Had she given him cause, then, to believe she meant to accept him?
He caught her hand, and continued, fondly, eagerly:
"Oh, Geraldine, dare I hope you care for me after all? That you will let me love you, and you love me a little in return? Will you—be my wife?"
He saw her shudder as with a mortal chill; then pride came to her aid. She let him keep the hand he had taken, and she answered, faintly:
"Yes."
And then a great horror of what she had promised rushed over her. How could she be his wife when she did not love him? Such a marriage would be sacrilege!
Her head drooped heavily, and her eyes were half-closed as she listened despairingly to the words of grateful joy he poured out. Not one of them found an echo in her heart.
Until now she had been grateful to him for his kindness, but a sudden aversion took root in her heart now, and she felt that she would rather die than be his wife.
But, to save her life, she could not have opened her lips to take back her promise.
She knew how angry he would be, how he would accuse her of trifling and coquetry. She could not bring down on herself the weight of his wrath.
But to the day of her death Geraldine would never forget that hour on the bridge at Alderson—that hour into whose short compass were crowded so much pain and regret that she longed for death to end her misery.
Mechanically she heard the whistle of an approaching train coming over the track at the end of the bridge. The rumble and roar blent with the rush of the river in her ears as she said, wearily:
"Let us return to the hotel. I—am—so—tired!"
Alas, poor girl! it was a tired heart!
They walked back toward the railroad, and the train came rushing on with a thunderous roar.
There was not one thought of suicide in her mind—she had always thought it a weak and cowardly act—but somehow a mad longing for death—because life was so bitter—seized on unhappy Geraldine.
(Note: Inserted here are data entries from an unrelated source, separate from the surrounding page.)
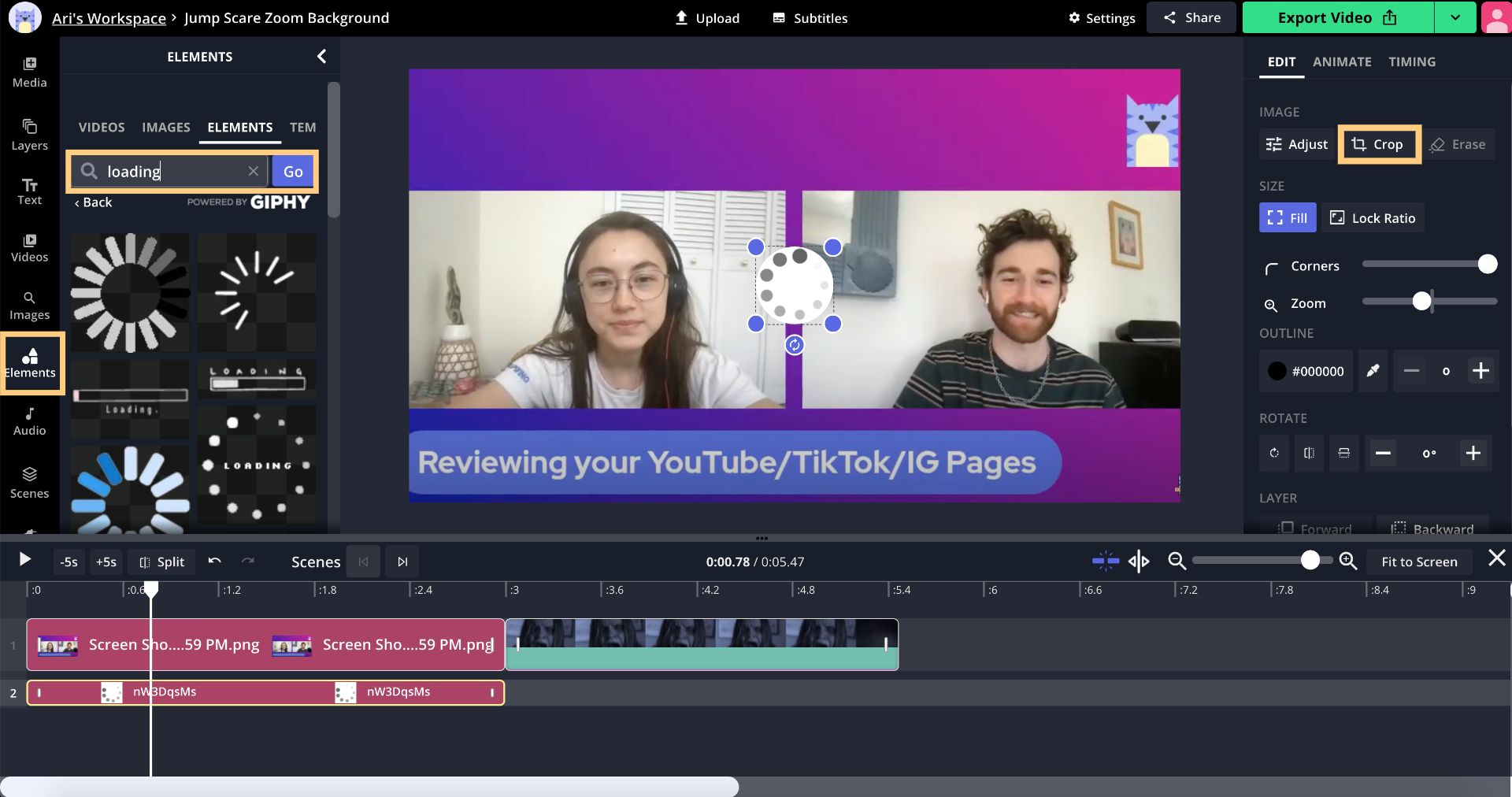1512x797 pixels.
Task: Toggle the Lock Ratio option
Action: (1373, 218)
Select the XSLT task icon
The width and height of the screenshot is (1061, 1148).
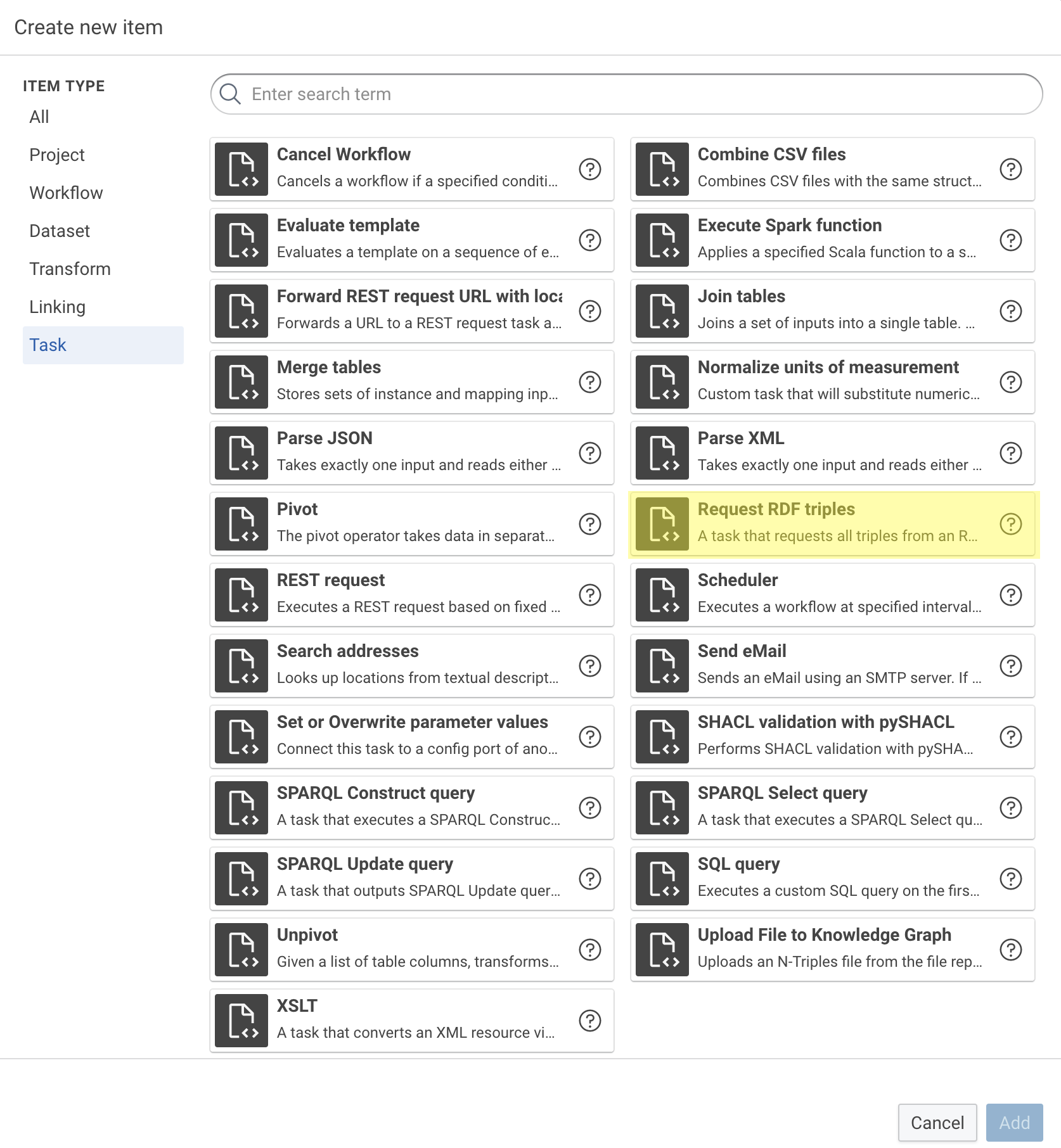[241, 1020]
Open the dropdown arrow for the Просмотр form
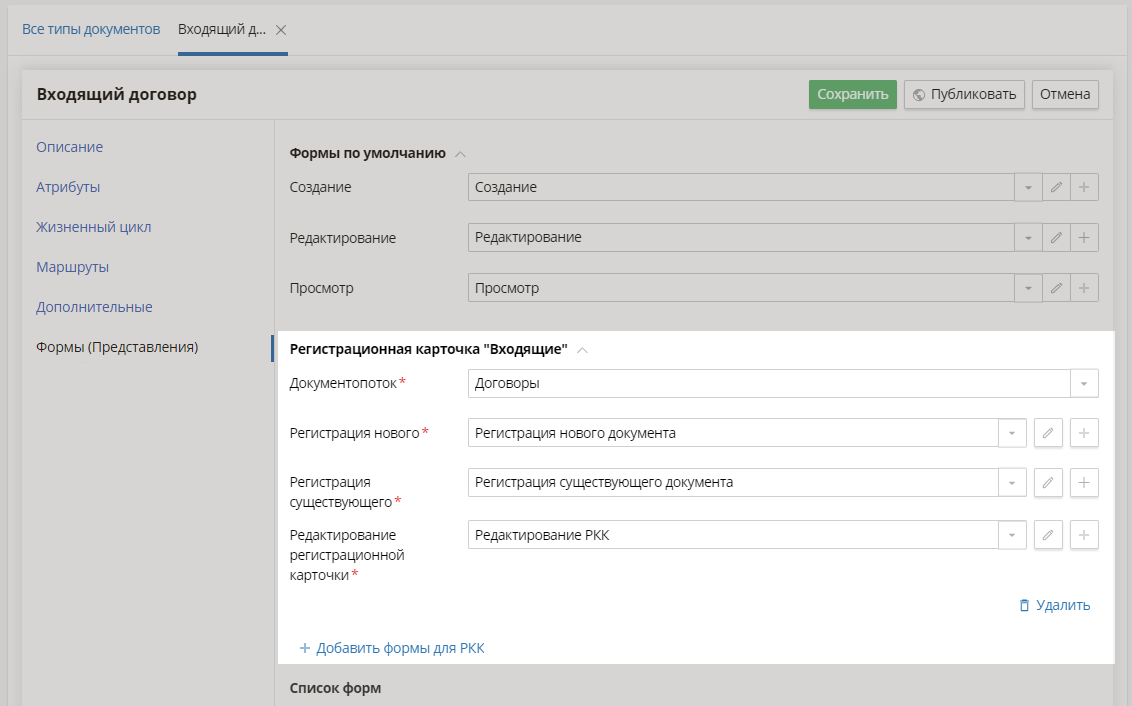Screen dimensions: 1132x706 [1028, 287]
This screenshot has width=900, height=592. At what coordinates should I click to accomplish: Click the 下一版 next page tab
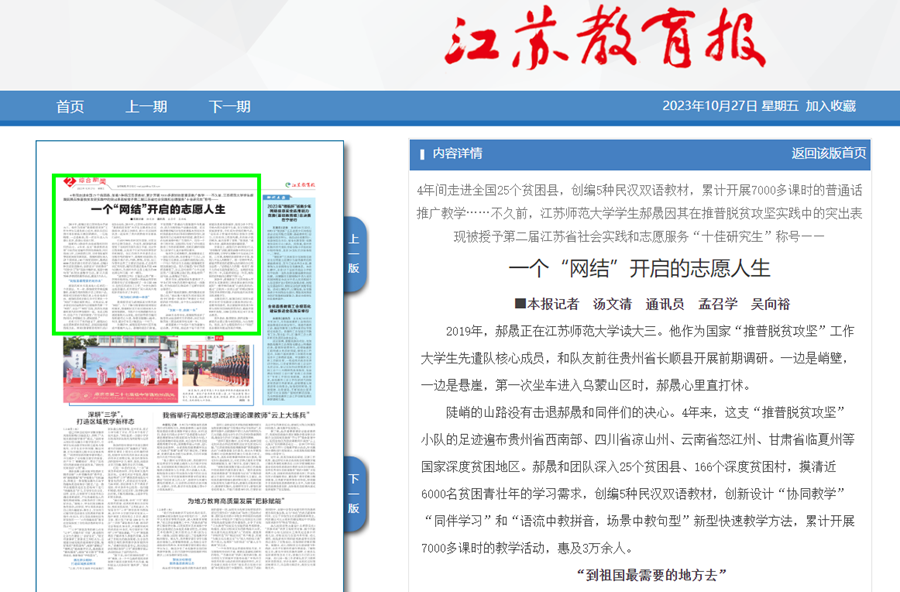pyautogui.click(x=354, y=494)
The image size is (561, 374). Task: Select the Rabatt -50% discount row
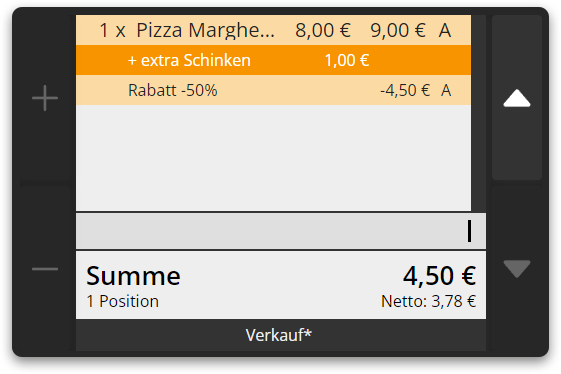(x=273, y=90)
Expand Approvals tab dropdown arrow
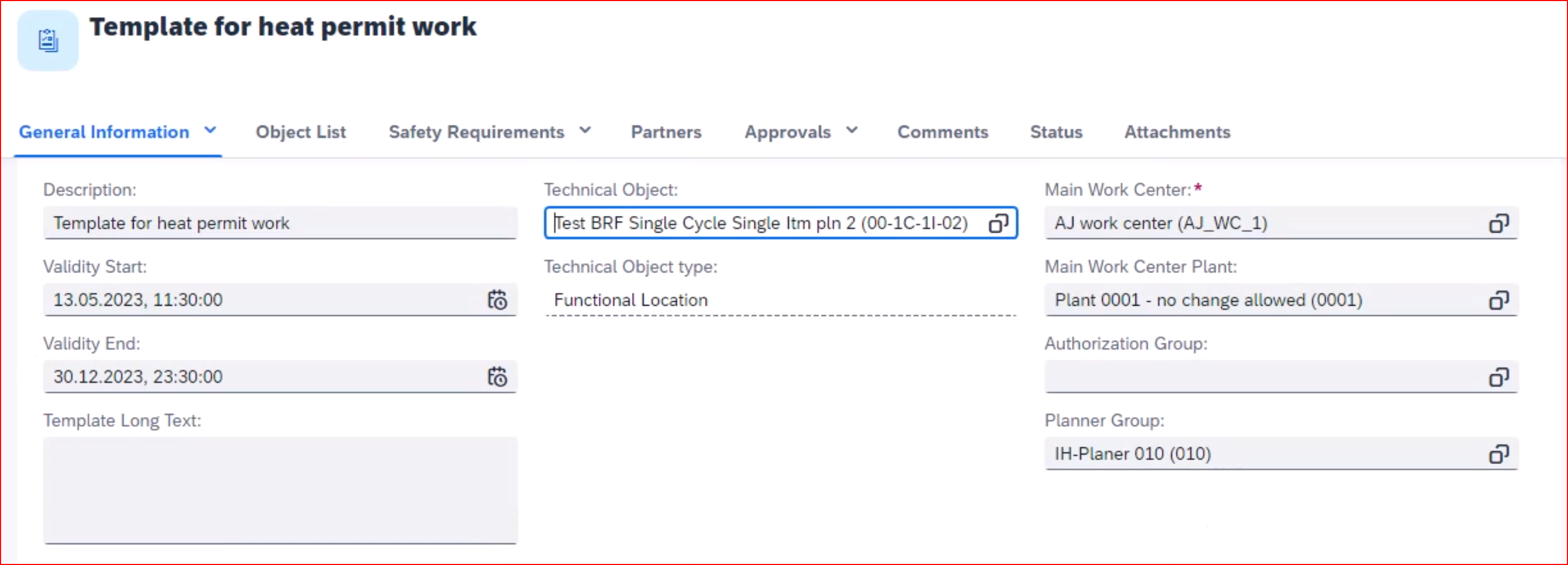 click(x=852, y=131)
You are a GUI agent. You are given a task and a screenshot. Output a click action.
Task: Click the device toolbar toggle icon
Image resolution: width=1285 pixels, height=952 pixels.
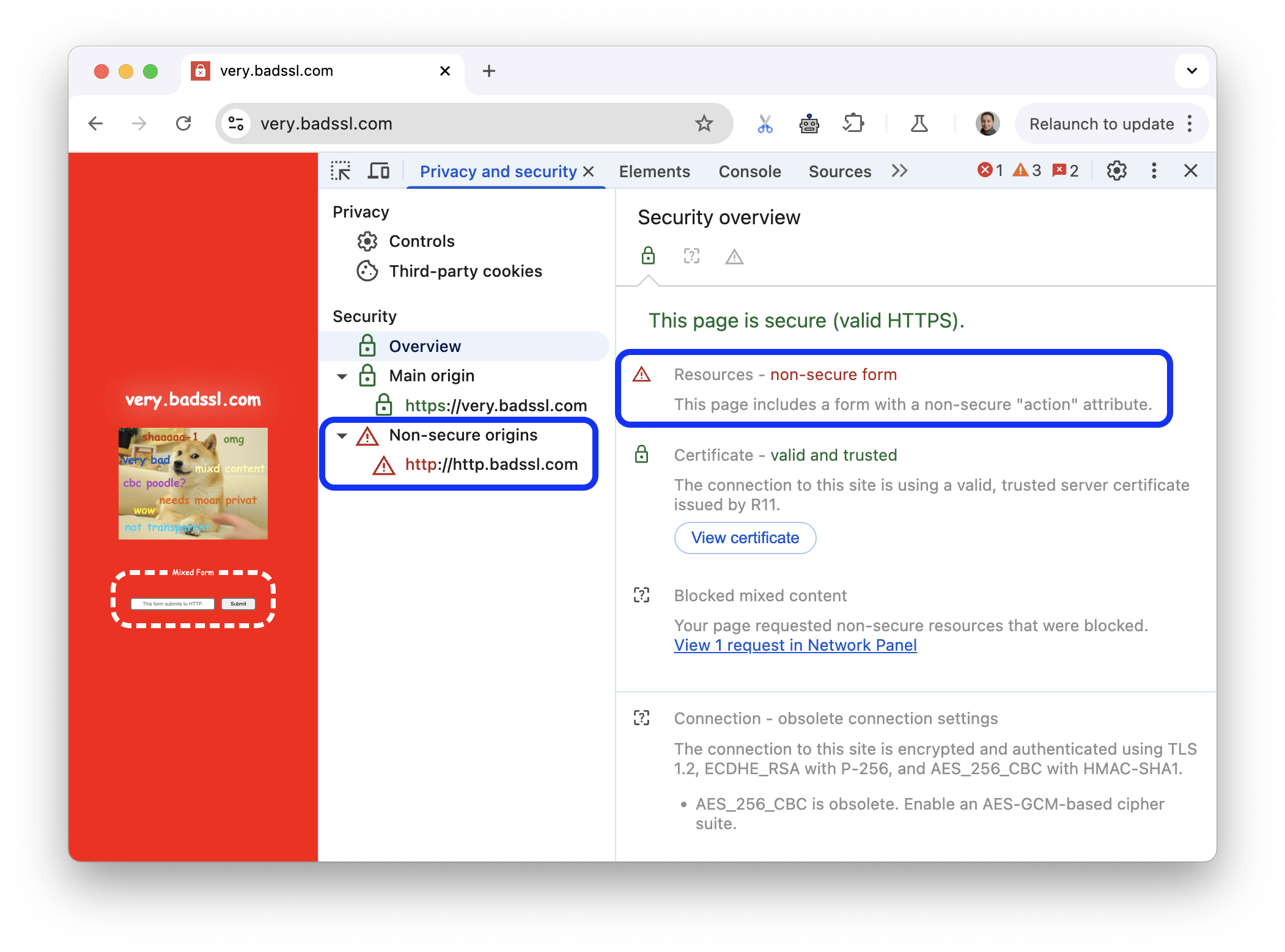pos(381,171)
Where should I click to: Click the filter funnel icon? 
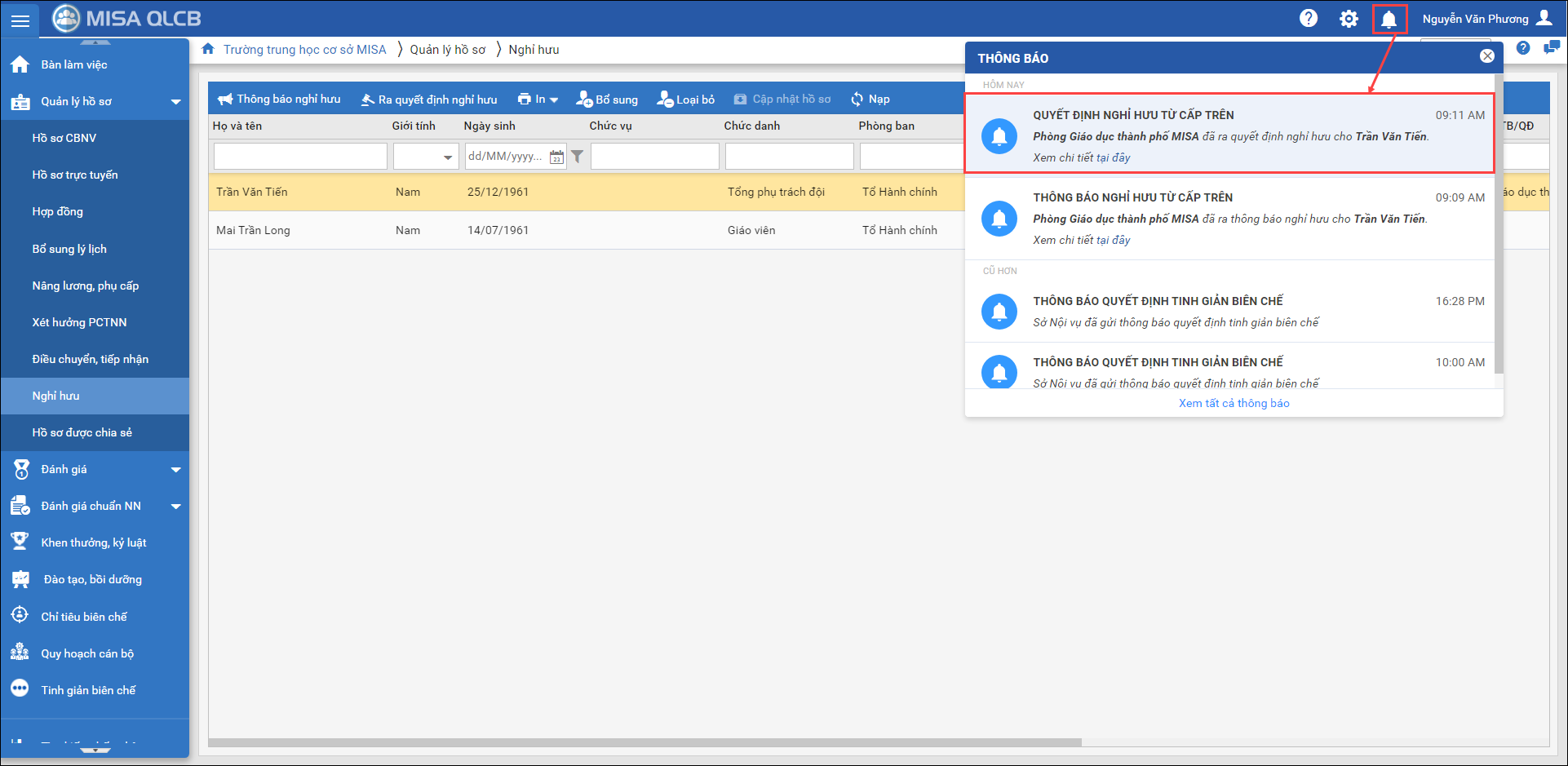(x=578, y=157)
The train was so close that they must wait for it to pass before they could cross.
She darted suddenly from the side of Standish and threw herself face downward across the trembling rails.
CHAPTER XIV.
A THEATRE PARTY
"Time flies. The swift hours hurry by
And speed us on to untried ways;
New seasons ripen, perish, die,
And yet love stays!
The old, old love—like sweet at first,
At last like bitter wine—
I know not if it blest or curst
Thy life and mine."
Harry Hawthorne called on Miss Carroll several times, but she always had the same discouraging story to tell—no answer from Geraldine to the letters she had written.
He gave up going at last, and tried to resign himself to his cruel disappointment.
"If she ever cared for me in the least, that villain Standish with his infernal arts, has turned her against me forever. But let him look out for himself if he ever returns to New York. We shall have a reckoning then, over my letter to Geraldine that he intercepted," he said to himself, bitterly and often.
Those were dreary days to the young fireman after he came out of the hospital and found Geraldine gone. People had always called him cold and unsocial somehow, and he became more reticent than ever now, going nowhere at all except when Captain Stansbury fairly dragged him to the house.
Mrs. Stansbury, as soon as she returned from Newburgh, had been anxious to renew her acquaintance with Geraldine, but meeting Standish on the street one day and asking after her, she was told that the young girl had lost her position at O'Neill's because of her trip to Newburgh and had gone back to her country home in consequence.
"Oh, I am so sorry, for I wished to cultivate her acquaintance, she was such a lovely girl!" the good-natured young woman said, regretfully:
"Yes, very pretty, but a shocking flirt! I got acquainted with her on the street by a handkerchief flirtation," laughed the actor, and he saw that the leaven worked. Mrs. Stansbury did not approve of forward girls, and her eagerness to see more of pretty Geraldine was at once abated.
She knew no better until weeks later, when her husband brought Hawthorne home for dinner, and discussing the pleasant times they had had at Newburgh, he told her of Geraldine's going on the stage with Standish.
Little by little all came out, and she exclaimed:
"Mr. Standish must have lied to me in saying that she had lost her place and gone home to the country, and that he made her acquaintance by a street flirtation."